Sight, smell, hearing… our senses have been designed by evolution as ways to know more and better everything around us.
However, sometimes complications can arise that cause some components of our senses to turn against us, causing us discomfort instead of informing us about what is happening around us. The phenomenon known as tinnitus, or tinnitus, is an example of this .
What is tinnitus?
A tinnitus is an alteration of our perception that causes us to hear a beeping or buzzing sound (although it can be described in many alternative ways) that is not produced by something happening outside our body. This intrusive sound can be more or less constant or come in the form of waves or “beats”, and can be heard in only one ear, both ears, or as if it were coming from inside the head.
Tinnitus may appear transiently after being subjected to intense sound that has damaged cells in the hearing system, but in other cases it becomes chronic, occurring for several minutes at least twice a week. Tinnitus can have a very variable intensity and frequency of onset, and in many cases it becomes so intense that it becomes difficult to hear what is actually happening outside the body. For this reason it is not surprising that tinnitus, although only a symptom, favours the appearance of anxiety or depressive disorders, as well as impairing the ability to concentrate.
Types of tinnitus
There are two main types of tinnitus: objective and subjective.
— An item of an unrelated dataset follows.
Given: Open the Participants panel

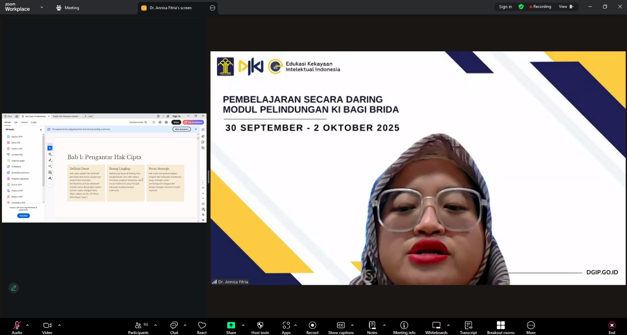Looking at the screenshot, I should coord(138,326).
This kind of tinnitus can be heard not only by the person who experiences it, but also by specialists who use the appropriate exploration instruments. It is produced by vascular alterations or by muscle spasms that cause some parts of the inner ear to move abnormally.
It is the most common type of tinnitus and can only be heard by the person who experiences it first-hand . Although it is considered to be the most common form of tinnitus, its diagnosis is more complicated than in the case of objective tinnitus.
Causes of tinnitus
It is considered that subjective tinnitus can be caused by various disorders, many of which have to do with the blockage of the hair cells of the spiral organ of the cochlea , which are those that transform air vibrations into nerve signals that travel through the neurons.
When these cells, similar to microscopic hairs, make abnormal “contact”, they send a pattern of electrical signals in the direction of the brain that is intrusive and does not vary with changes outside. In this way, the signal from the hearing system becomes constant and chronic. For this reason, treatment of chronic tinnitus focuses on mitigating the indirect problems resulting from experiencing this intrusive sound.
Treatment of the symptom through psychotherapy
Cognitive-behavioral therapy is one of the most common approaches to mitigating the harmful and disabling effects of chronic tinnitus. Through this form of therapy patients are trained to learn how to harness the influence of certain actions and thoughts on the way tinnitus is experienced.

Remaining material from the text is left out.